The queries return the matching nodes, and a score for each match (higher scores indicate better matches).

[Query Syntax](https://lucene.apache.org/core/5_5_0/queryparser/org/apache/lucene/queryparser/classic/package-summary.html#Overview)

[Learn more about full-text searches](https://graphaware.com/neo4j/2019/01/11/neo4j-full-text-search-deep-dive.html).

Author: Peter W. Rose (pwrose@ucsd.edu)

In [1]:
import datetime
import pandas as pd
from py2neo import Graph

In [2]:
pd.options.display.max_rows = None  # display all rows
pd.options.display.max_columns = None  # display all columsns

#### Connect to COVID-19-Net Knowledge Graph

In [3]:
graph = Graph("bolt://132.249.238.185:7687", user="reader", password="demo")
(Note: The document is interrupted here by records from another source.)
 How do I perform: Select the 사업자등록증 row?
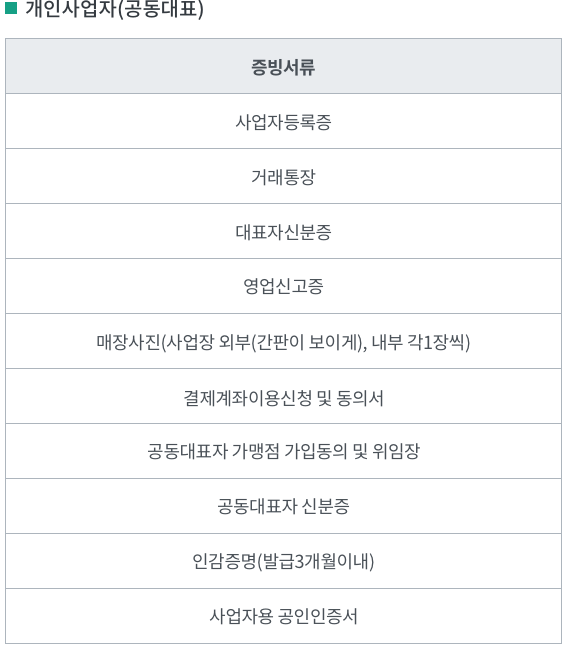[283, 121]
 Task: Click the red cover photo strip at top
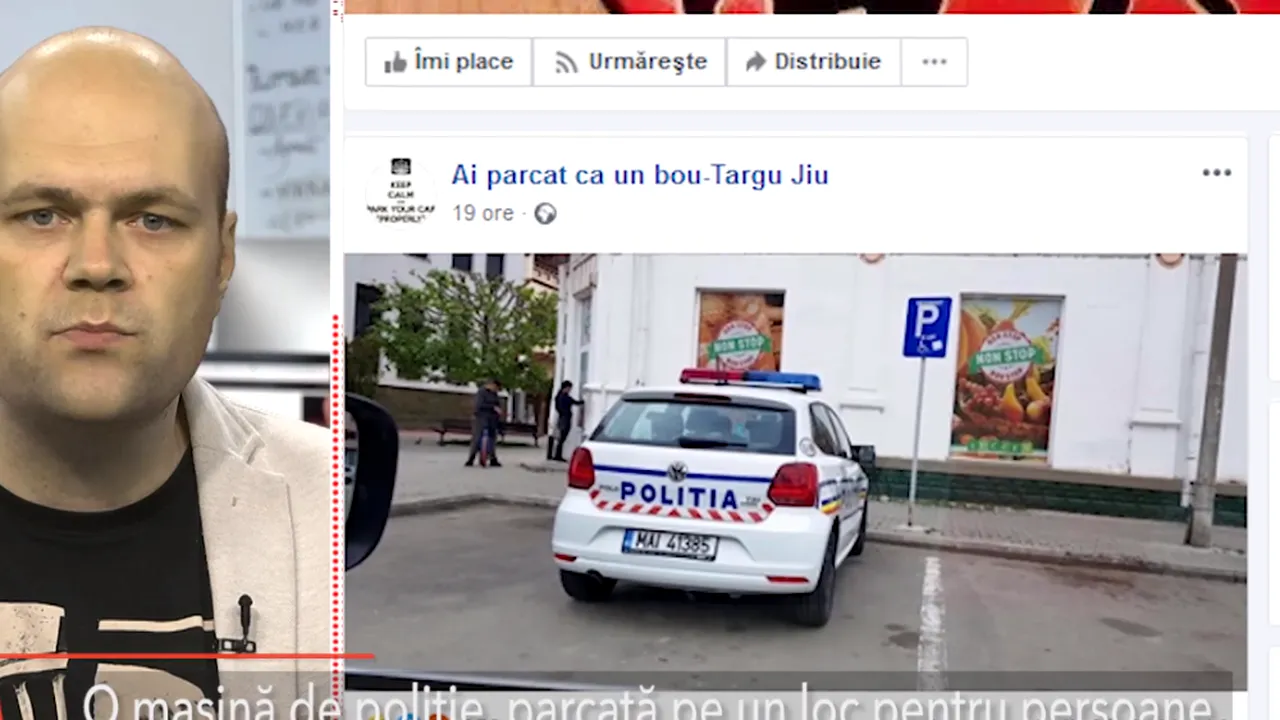[x=800, y=6]
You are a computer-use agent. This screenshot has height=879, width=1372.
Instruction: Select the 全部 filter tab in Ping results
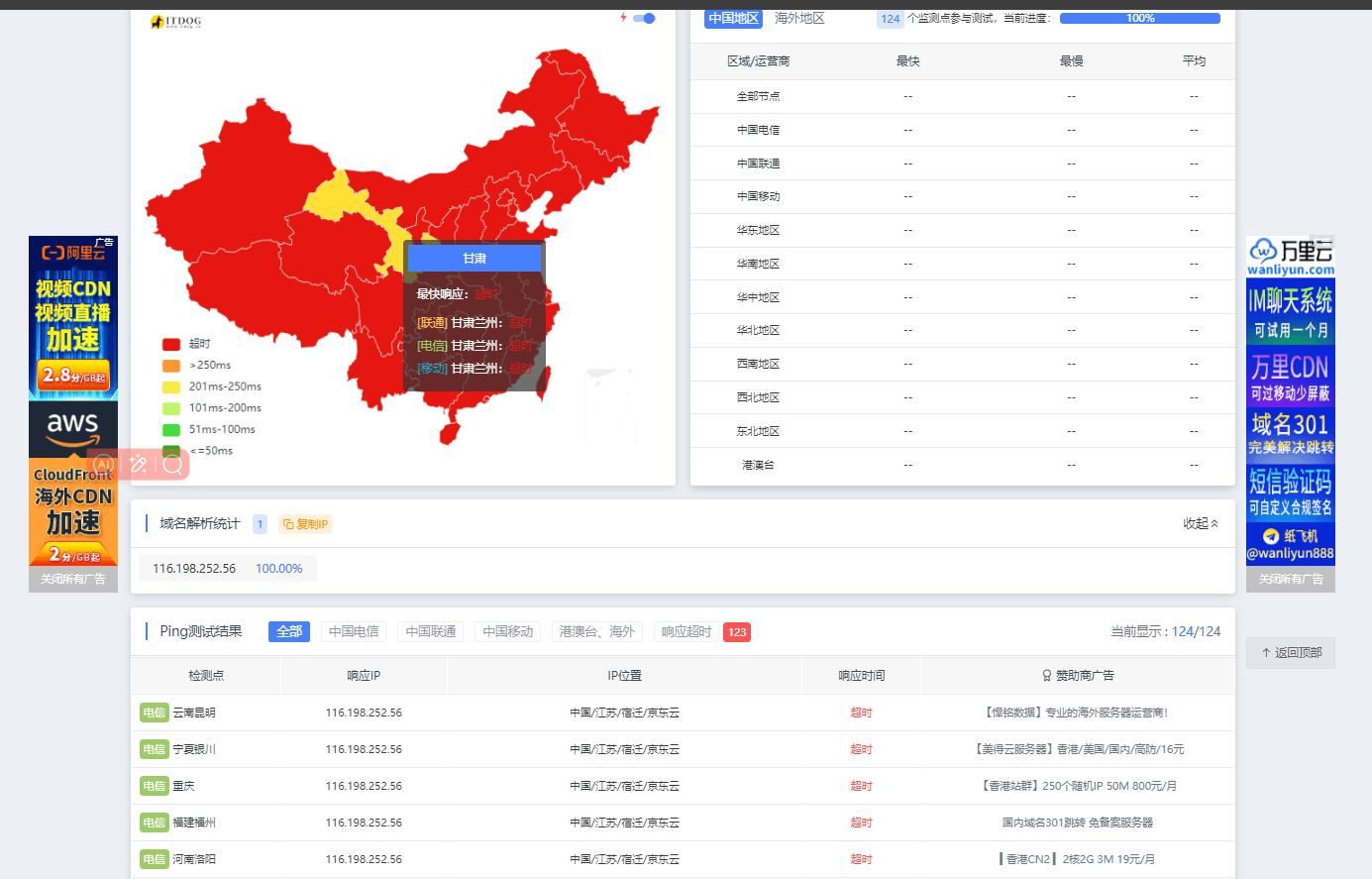tap(289, 631)
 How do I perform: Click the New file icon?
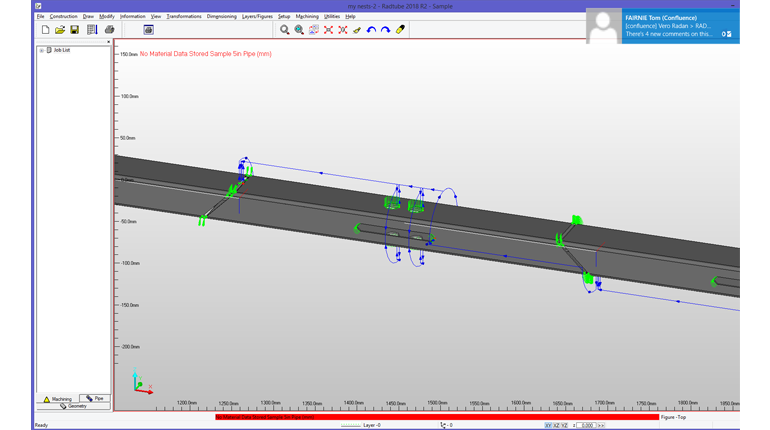45,30
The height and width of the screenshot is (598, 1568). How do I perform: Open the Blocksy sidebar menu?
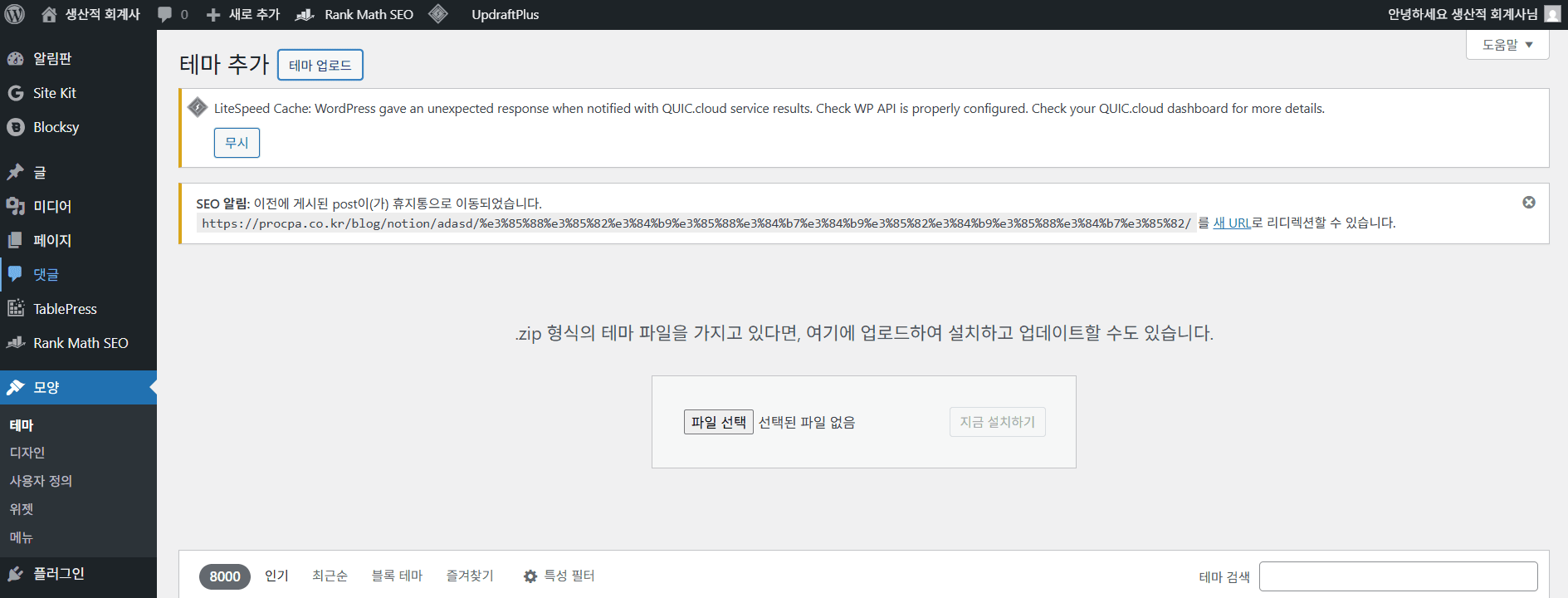[x=56, y=127]
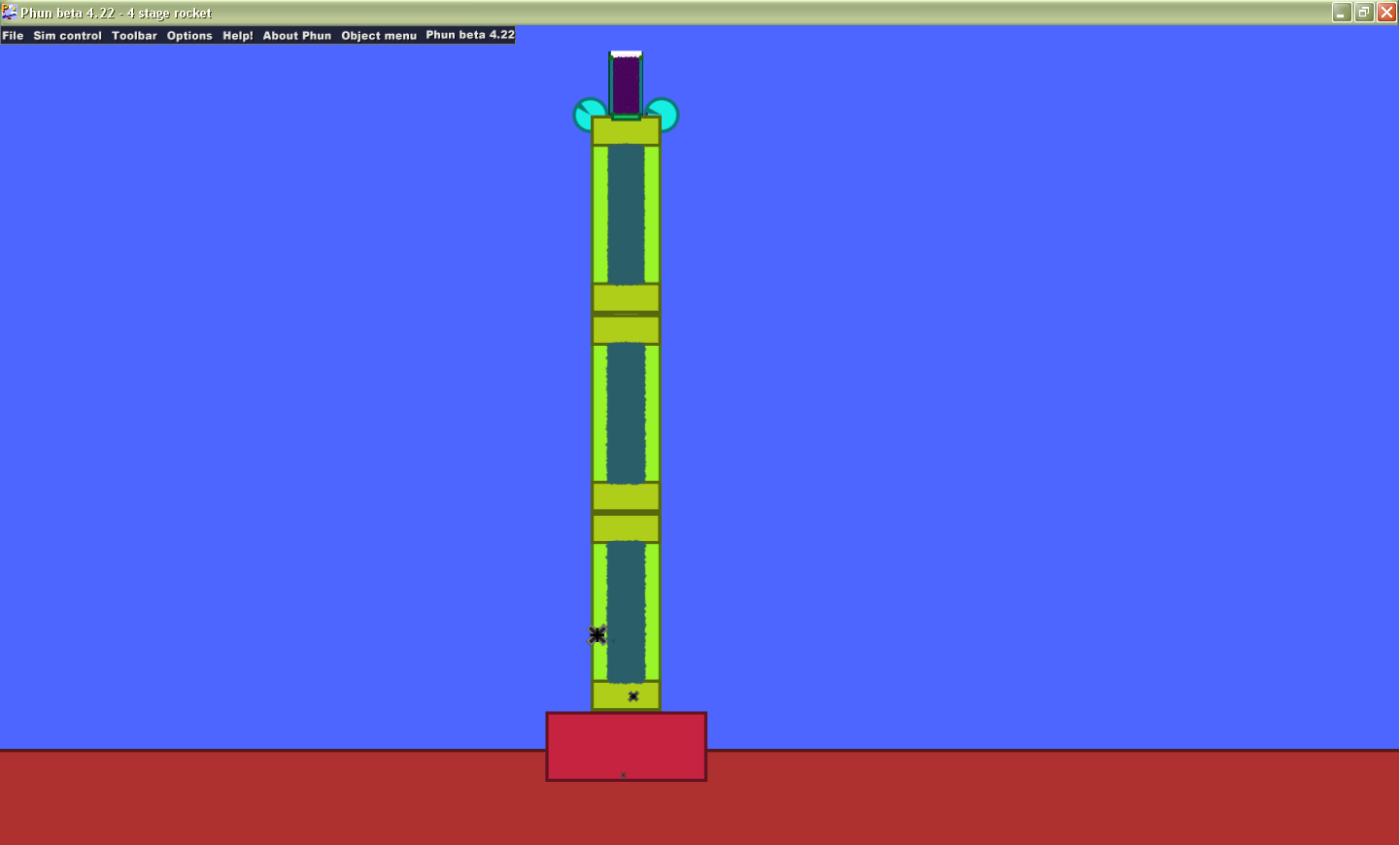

### Full-text search for a term (word)
Results are ordered by match score ([TermsQuery](https://lucene.apache.org/core/5_5_5/queries/org/apache/lucene/queries/TermsQuery.html)).
Note, queries are case insensitive.

In [4]:
# This query searches for the term "Spike" in the bioentities.
query = """
CALL db.index.fulltext.queryNodes('bioentities', 'Spike') YIELD node, score
RETURN node.name AS name, labels(node), score
"""
df = graph.run(query).to_data_frame()
print('Results:', df.shape[0])
df.head(20)

Results: 62


Unnamed: 0,name,labels(node),score
0,Spike glycoprotein,[ProteinName],8.872746
1,Spike glycoprotein,[ProteinName],8.872746
2,Spike glycoprotein,[ProteinName],8.872746
3,Spike glycoprotein,[ProteinName],8.872746
4,Spike glycoprotein,[ProteinName],8.872746
5,Spike glycoprotein,[ProteinName],8.872746
6,Spike glycoprotein,[ProteinName],8.872746
7,Spike glycoprotein,[ProteinName],8.872746
8,Spike glycoprotein,[ProteinName],8.872746
9,Spike glycoprotein,[ProteinName],8.872746


### Search for an exact Phrase 
For exact matches, enclose the phrase in **double** quotes ([PhraseQuery](https://lucene.apache.org/core/5_5_0/core/org/apache/lucene/search/PhraseQuery.html))

In [5]:
# This query searches for the exact phrase "Spike glycoprotein" in the bioentities.
query = """
CALL db.index.fulltext.queryNodes('bioentities', '"Spike glycoprotein"') YIELD node
WHERE 'Protein' IN labels(node)
RETURN node.name AS name, node.start as start, node.end AS end, node.fullLength AS fullLength, node.accession AS accession, node.proId as proId, 
       node.taxonomyId AS taxonomy, node.sequence AS sequence
ORDER BY taxonomy, start
"""
df = graph.run(query).to_data_frame()
print('Results:', df.shape[0])
df.head()

Results: 15


Unnamed: 0,name,start,end,fullLength,accession,proId,taxonomy,sequence
0,Spike glycoprotein,1.0,1173.0,True,uniprot:P15423,,taxonomy:11137,MFVLLVAYALLHIAGCQTTNGLNTSYSVCNGCVGYSENVFAVESGG...
1,Spike glycoprotein,16.0,1173.0,False,uniprot:P15423,uniprot.chain:PRO_0000037203,taxonomy:11137,CQTTNGLNTSYSVCNGCVGYSENVFAVESGGYIPSDFAFNNWFLLT...
2,Spike glycoprotein,1.0,1353.0,True,uniprot:K9N5Q8,,taxonomy:1263720,MIHSVFLLMFLLTPTESYVDVGPDSVKSACIEVDIQQTFFDKTWPR...
3,Spike glycoprotein,18.0,1353.0,False,uniprot:K9N5Q8,uniprot.chain:PRO_0000422465,taxonomy:1263720,YVDVGPDSVKSACIEVDIQQTFFDKTWPRPIDVSKADGIIYPQGRT...
4,Spike glycoprotein,1.0,1273.0,True,uniprot:P0DTC2,,taxonomy:2697049,MFVFLVLLPLVSSQCVNLTTRTQLPPAYTNSFTRGVYYPDKVFRSS...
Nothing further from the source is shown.